You are viewing a plain text version of this content. The canonical link for it is here.
Posted to user@nutch.apache.org by h b <hb...@gmail.com> on 2013/07/12 20:52:24 UTC
URL count in queue
Hi
I am crawling a url. I downloaded the page as well. I counted the urls in
the page by simply doing...
grep -c href page.html
I got 724 links
So I run inject/generate/fetch/parse/updatedb once. I believe this first
run will collect all the links on this page to be crawled on next run.
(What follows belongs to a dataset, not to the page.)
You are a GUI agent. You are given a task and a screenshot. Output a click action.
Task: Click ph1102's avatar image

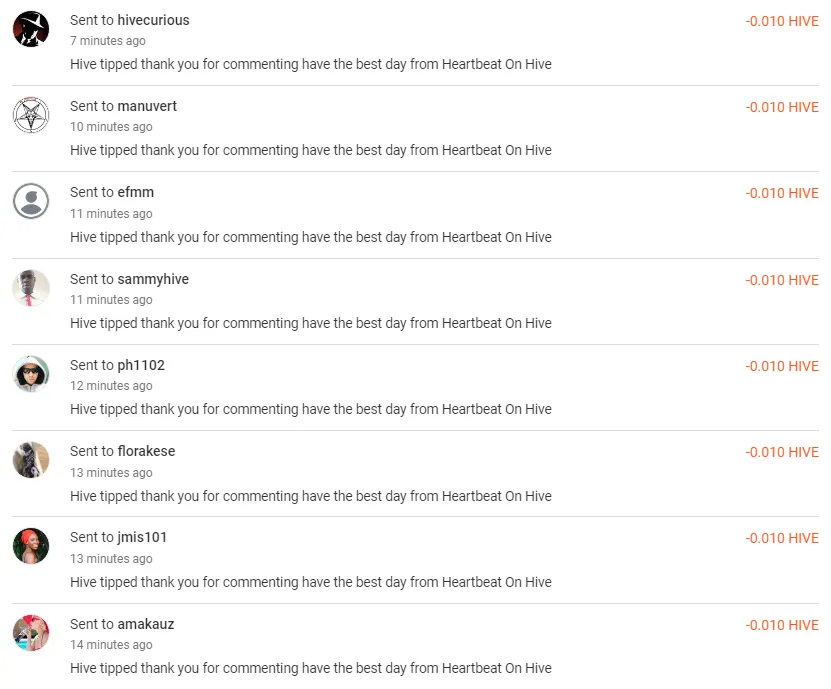point(31,374)
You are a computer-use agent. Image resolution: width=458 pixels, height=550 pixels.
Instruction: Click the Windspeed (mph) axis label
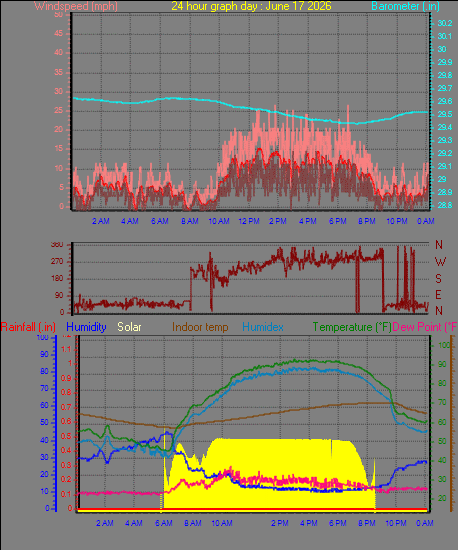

So I run the next generate/fetch
This is what I see in the fetch reducer on jobtracker
20/20 spinwaiting/active, 61 pages, 0 errors, 0.1 0 pages/s, 414 459 kb/s,
1000 URLs in 1 queues > reduce
So why are there 1000 urls in the queue, when the page only has 724 links.
This page does not have any ajax stuff.
Re: URL count in queue
Posted by Sebastian Nagel <wa...@googlemail.com>.
Hi,
1) link attributes are also found in a, area, form, frame, iframe, script, link, img
elements. The attribute is not always named "href" but also "src" and "action".
Cf. property parser.html.outlinks.ignore_tags:
to exclude img,script,link is a good choice (but not the default).
2) grep is case-sensitive if not told otherwise (option -i). HTML may specify <A HREF="..."
Cheers,
Sebastian
On 07/12/2013 08:52 PM, h b wrote:
> Hi
> I am crawling a url. I downloaded the page as well. I counted the urls in
> the page by simply doing...
>
> grep -c href page.html
>
> I got 724 links
>
> So I run inject/generate/fetch/parse/updatedb once. I believe this first
> run will collect all the links on this page to be crawled on next run.
>
> So I run the next generate/fetch
>
> This is what I see in the fetch reducer on jobtracker
>
> 20/20 spinwaiting/active, 61 pages, 0 errors, 0.1 0 pages/s, 414 459 kb/s,
> 1000 URLs in 1 queues > reduce
>
>
> So why are there 1000 urls in the queue, when the page only has 724 links.
> This page does not have any ajax stuff.
>